On the other hand, the aforecited article 339 provides that canals, rivers,
torrents, . . . and those of a similar character are property of public ownership, and the similarity
between rivers, canals, and creeks is undoubtedly obvious on the ground that, as has been stated, a
creek is no other than an arm extending from a river. Furthermore, under article 407, the Batasan-
Limasan or Pinac Buñgalun creek may be considered as belonging to the class of property
enumerated in paragraph 8 thereof. And, in addition to the foregoing, the Contentious Court of Spain
(Tribunal Contencioso de España) in a decision dated June 25, 1890, laid down the doctrine that
creeks are property of the public domain (15 Enciclopedia Juridica Española, 216).

And even granting that the Batasan-Limasan creek acquired the proportions which it had, before it
was closed, as a result of excavations made by laborers of the appellant's predecessor in interest, it
being a fact that, since the time it was opened as a water route between the Nasi River and Limasan
creek, the owners thereof as well as strangers, that is, both the residents of the hacienda and those
of other nearby barrios and municipalities, had been using it not only for their bancas to pass
through but also for fishing purposes, and it being also a fact that such was the condition of the
creek at least since 1906 until it was closed in 1928, if the appellant and her predecessors in interest
had acquired any right to the creek in question by virtue of excavations which they had made
thereon, they had lost such right through prescription inasmuch as they failed to obtain, and in fact
they have not obtained, the necessary authorization to devote it to their own use to the exclusion of
all others. The use and enjoyment of a creek, as any other property susceptible of appropriation,
may be acquired or lost through prescription, and the appellant and her predecessors in interest
certainly lost such right through the said cause, and they cannot now claim it exclusively for
themselves after the general public had been openly using the same from 1906 to 1928. When two
different interests, one being private and the other public, are in conflict with one another, the former
should yield to the latter.

It is useless for the appellant now to allege that she has obtained certificate of title No. 396 in her
favor because the said certificate does not confer upon her any right to the creek in question,
inasmuch as the creek, being of the public domain, is included among the various exceptions
enumerated in section 39 of Act No. 496 to which the said certificate is subject by express provision
of the law, and furthermore, because it so appears in the certificate itself.

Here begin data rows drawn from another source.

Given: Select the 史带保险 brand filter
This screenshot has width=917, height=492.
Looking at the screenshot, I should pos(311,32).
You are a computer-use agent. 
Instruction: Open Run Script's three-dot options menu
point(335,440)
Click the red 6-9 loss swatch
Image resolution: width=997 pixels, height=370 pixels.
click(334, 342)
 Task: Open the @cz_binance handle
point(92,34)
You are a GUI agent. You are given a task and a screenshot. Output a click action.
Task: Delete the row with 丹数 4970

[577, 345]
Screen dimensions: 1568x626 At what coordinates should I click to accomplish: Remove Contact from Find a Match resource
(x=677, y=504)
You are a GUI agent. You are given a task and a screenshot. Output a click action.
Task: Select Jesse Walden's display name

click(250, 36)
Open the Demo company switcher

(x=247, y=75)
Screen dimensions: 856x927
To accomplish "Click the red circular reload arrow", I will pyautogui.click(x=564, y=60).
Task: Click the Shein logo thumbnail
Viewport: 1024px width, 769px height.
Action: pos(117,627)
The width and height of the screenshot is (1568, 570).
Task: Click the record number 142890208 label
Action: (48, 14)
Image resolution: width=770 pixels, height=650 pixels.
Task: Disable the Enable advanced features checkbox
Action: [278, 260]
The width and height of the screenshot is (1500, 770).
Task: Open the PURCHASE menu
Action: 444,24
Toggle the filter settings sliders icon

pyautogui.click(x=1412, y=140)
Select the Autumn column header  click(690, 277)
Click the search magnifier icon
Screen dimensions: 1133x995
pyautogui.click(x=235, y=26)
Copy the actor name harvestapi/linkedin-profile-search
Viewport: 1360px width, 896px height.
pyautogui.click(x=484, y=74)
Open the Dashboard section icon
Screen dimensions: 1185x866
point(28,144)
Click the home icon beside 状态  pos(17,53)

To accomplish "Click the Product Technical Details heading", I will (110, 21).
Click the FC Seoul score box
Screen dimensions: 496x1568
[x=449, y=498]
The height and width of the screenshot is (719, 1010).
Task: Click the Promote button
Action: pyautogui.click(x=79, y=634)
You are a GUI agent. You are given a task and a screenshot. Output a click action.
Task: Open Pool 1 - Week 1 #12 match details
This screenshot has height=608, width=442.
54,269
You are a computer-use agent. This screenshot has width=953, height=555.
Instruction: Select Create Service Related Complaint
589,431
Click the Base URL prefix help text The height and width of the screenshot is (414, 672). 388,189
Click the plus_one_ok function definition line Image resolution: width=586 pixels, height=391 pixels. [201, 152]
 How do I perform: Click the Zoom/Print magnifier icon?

The doctrine laid down in the case of the Government of the Philippine Islands vs. Santos (G. R. No.
27202, promulgated September 2, 1927, not reported), which the appellant invokes in her favor, is
not applicable herein because the subject matter in that case is not of the same nature as the
Batasan-Limasan or Pinac Buñgalun creek. The thing involved therein was simply a date or, in the
words of the trial court, a low depression on the defendant's land where there was a waterway
passable by bancas at high tide, but which completely dried up at low tide and during the dry
season. From what has been hereinbefore stated, it may be inferred that the Batasan-Limasan creek
is perfectly navigable by bancas throughout the year, inasmuch as at the time it was measured in
November by employees and agents of the Bureau of Lands, it was more than two meters deep at
its mouth and around a meter and a half deep at its shallow parts. Furthermore, in the case of
Urbano Santos, the creek in question was closed a few years after excavations had been made in
the land under consideration.

Wherefore, the judgment appealed from is hereby affirmed, with costs against the appellant. So
ordered.

Street, Malcolm, Abad Santos, and Butte, JJ., concur.